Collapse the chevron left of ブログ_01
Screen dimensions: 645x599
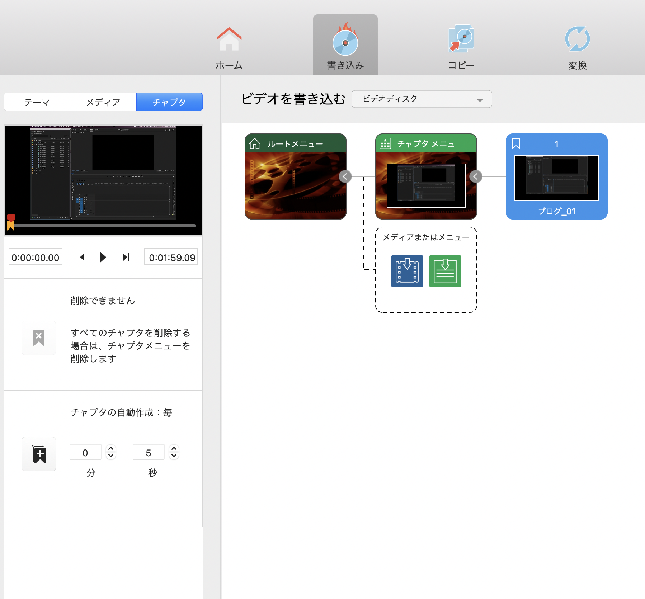coord(475,176)
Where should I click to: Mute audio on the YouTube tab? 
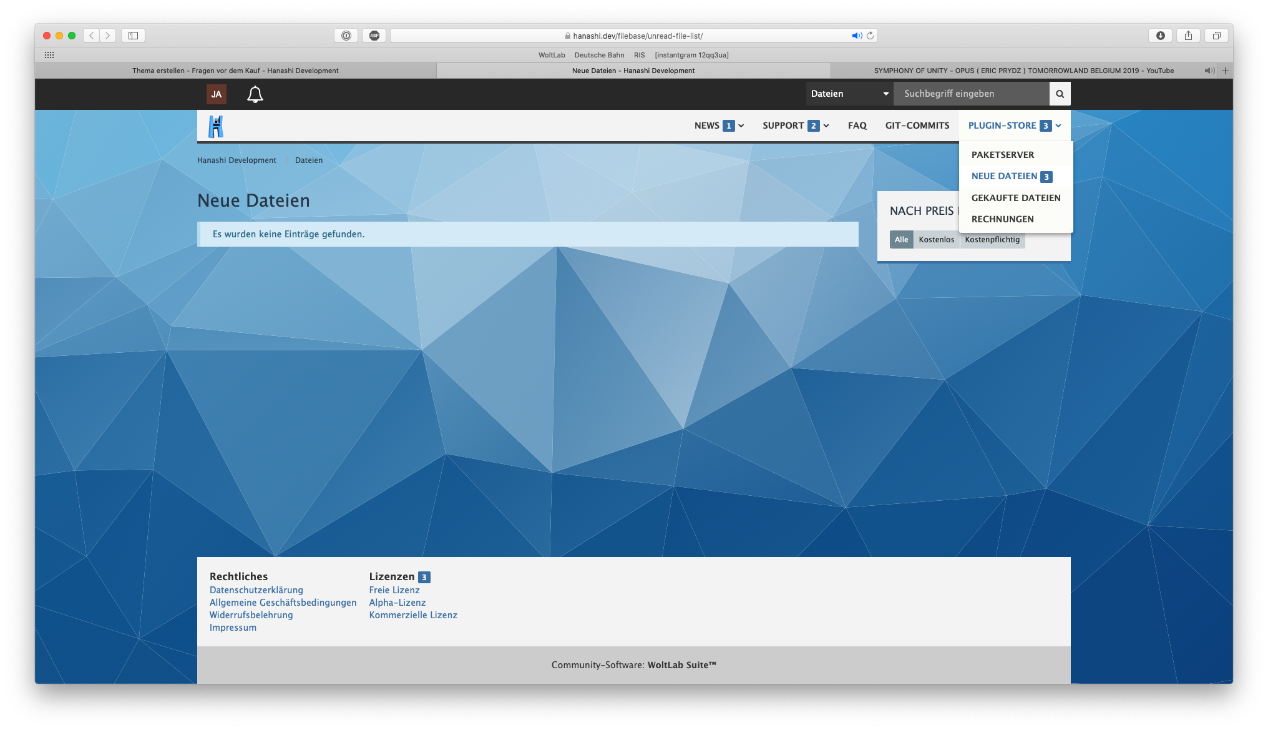click(1209, 71)
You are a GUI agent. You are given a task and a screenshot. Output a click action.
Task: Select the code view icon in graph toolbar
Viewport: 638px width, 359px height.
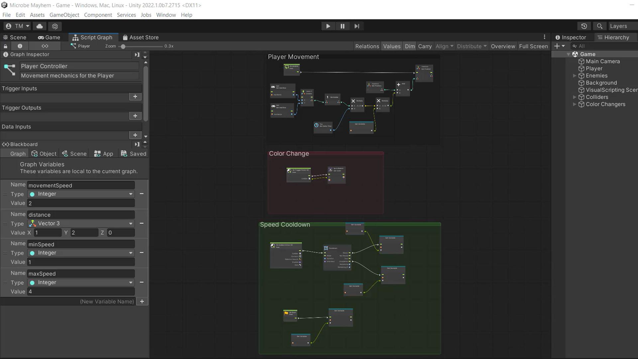(45, 46)
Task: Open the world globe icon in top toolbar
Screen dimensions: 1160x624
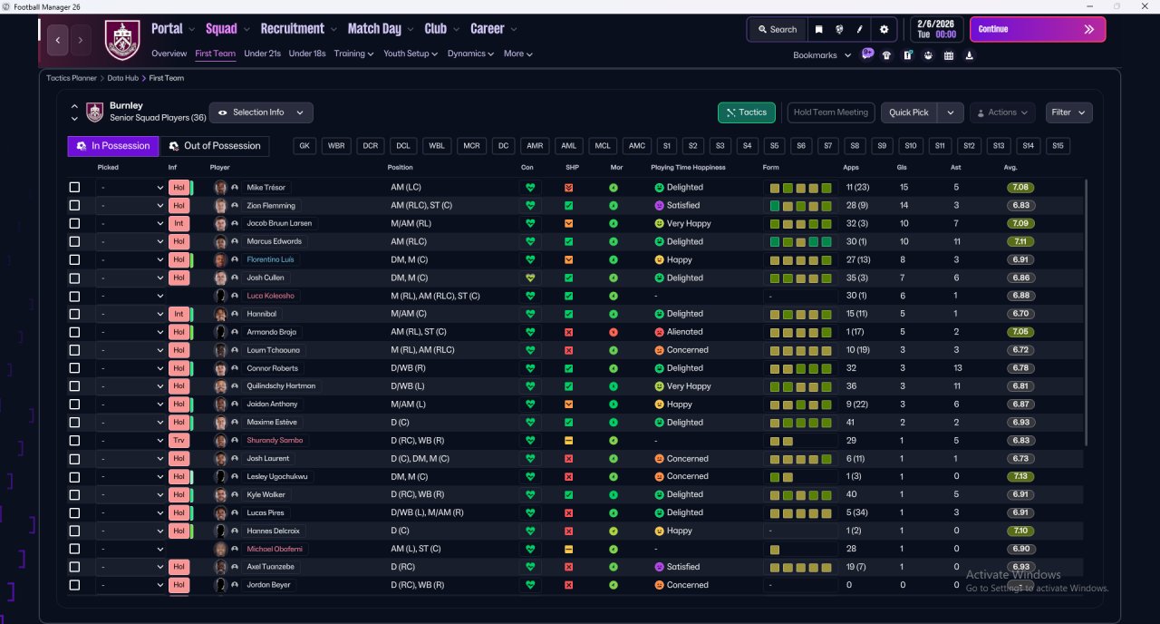Action: pyautogui.click(x=839, y=29)
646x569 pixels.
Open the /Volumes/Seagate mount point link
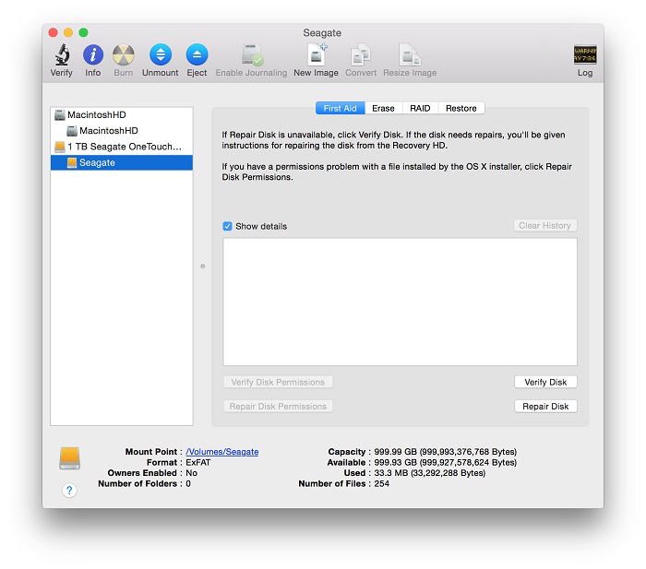(221, 452)
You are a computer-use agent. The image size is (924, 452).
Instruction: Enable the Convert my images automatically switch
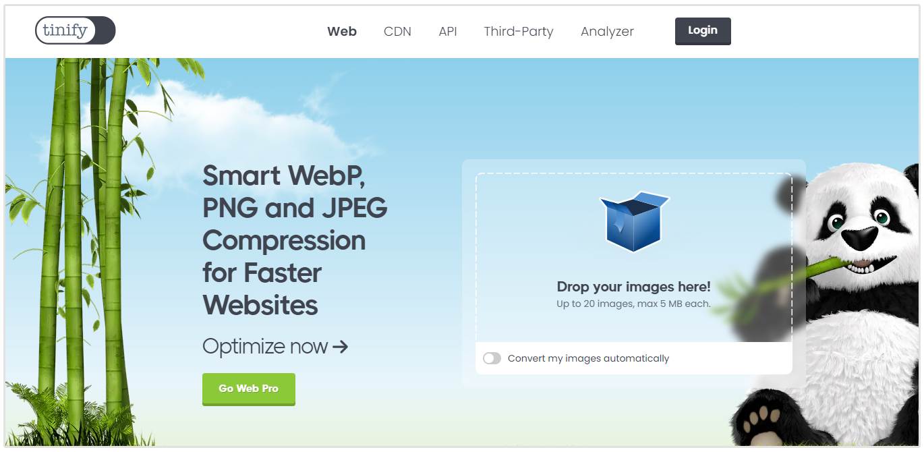click(x=492, y=358)
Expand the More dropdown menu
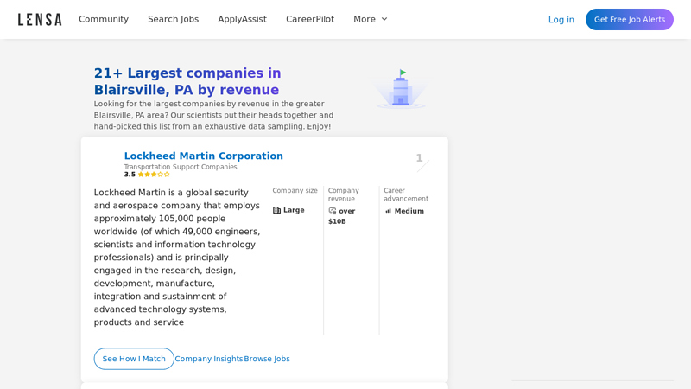This screenshot has height=389, width=691. coord(371,19)
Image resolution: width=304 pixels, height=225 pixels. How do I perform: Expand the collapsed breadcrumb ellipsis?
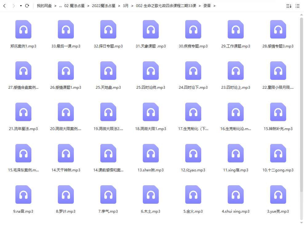click(60, 6)
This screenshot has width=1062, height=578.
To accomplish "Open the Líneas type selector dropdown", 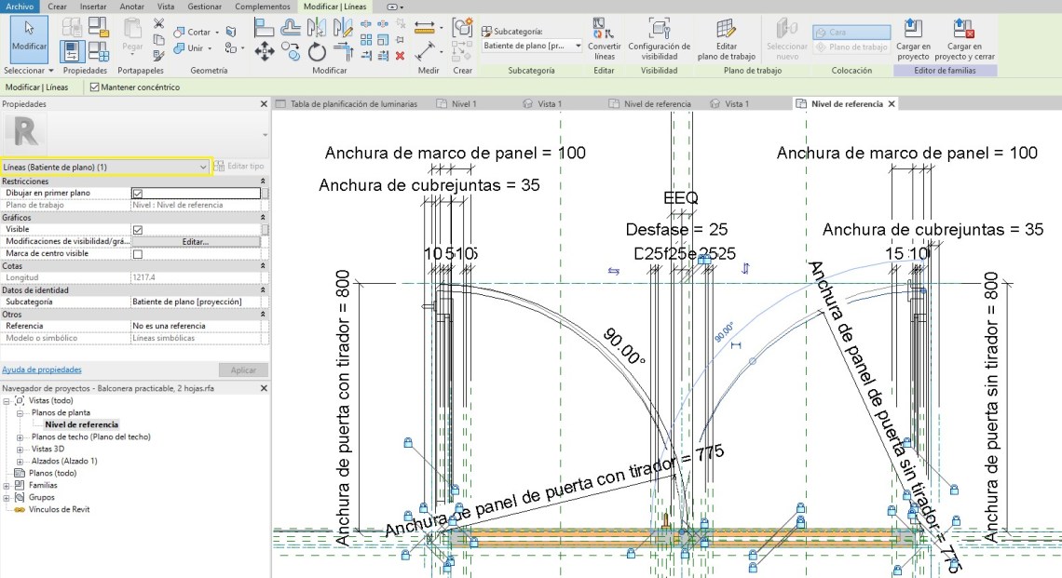I will (203, 166).
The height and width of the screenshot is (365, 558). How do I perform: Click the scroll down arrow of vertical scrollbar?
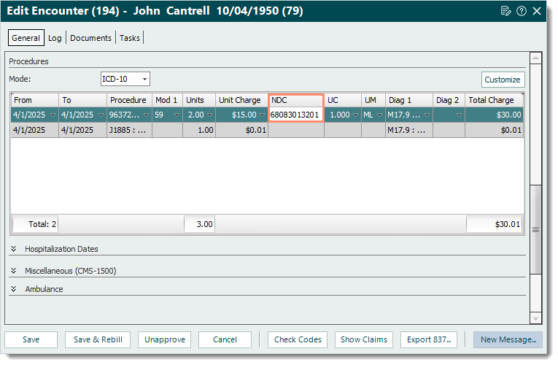click(x=536, y=318)
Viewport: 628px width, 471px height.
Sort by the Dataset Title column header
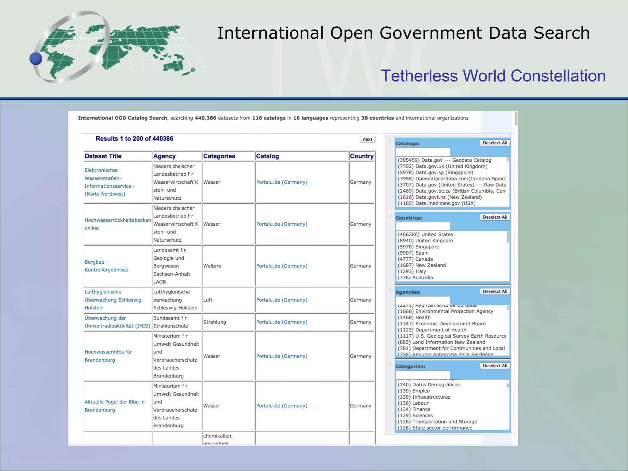click(x=103, y=156)
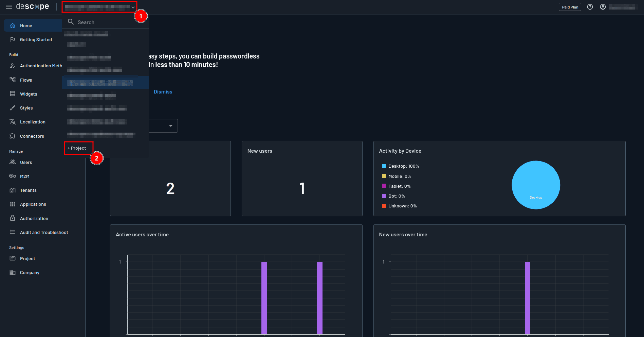Image resolution: width=644 pixels, height=337 pixels.
Task: Open the Flows section
Action: (26, 80)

# [Exercise instructions]
Return the rows from the line containing "Viewport: 628px width, 471px height." through the end of the rows, inclusive, copying each line exactly and leaving out the pictures.

# [Right answer]
Viewport: 628px width, 471px height.
Sort by the Dataset Title column header
click(x=103, y=156)
Image resolution: width=644 pixels, height=337 pixels.
Task: Open the Flows section
Action: (26, 80)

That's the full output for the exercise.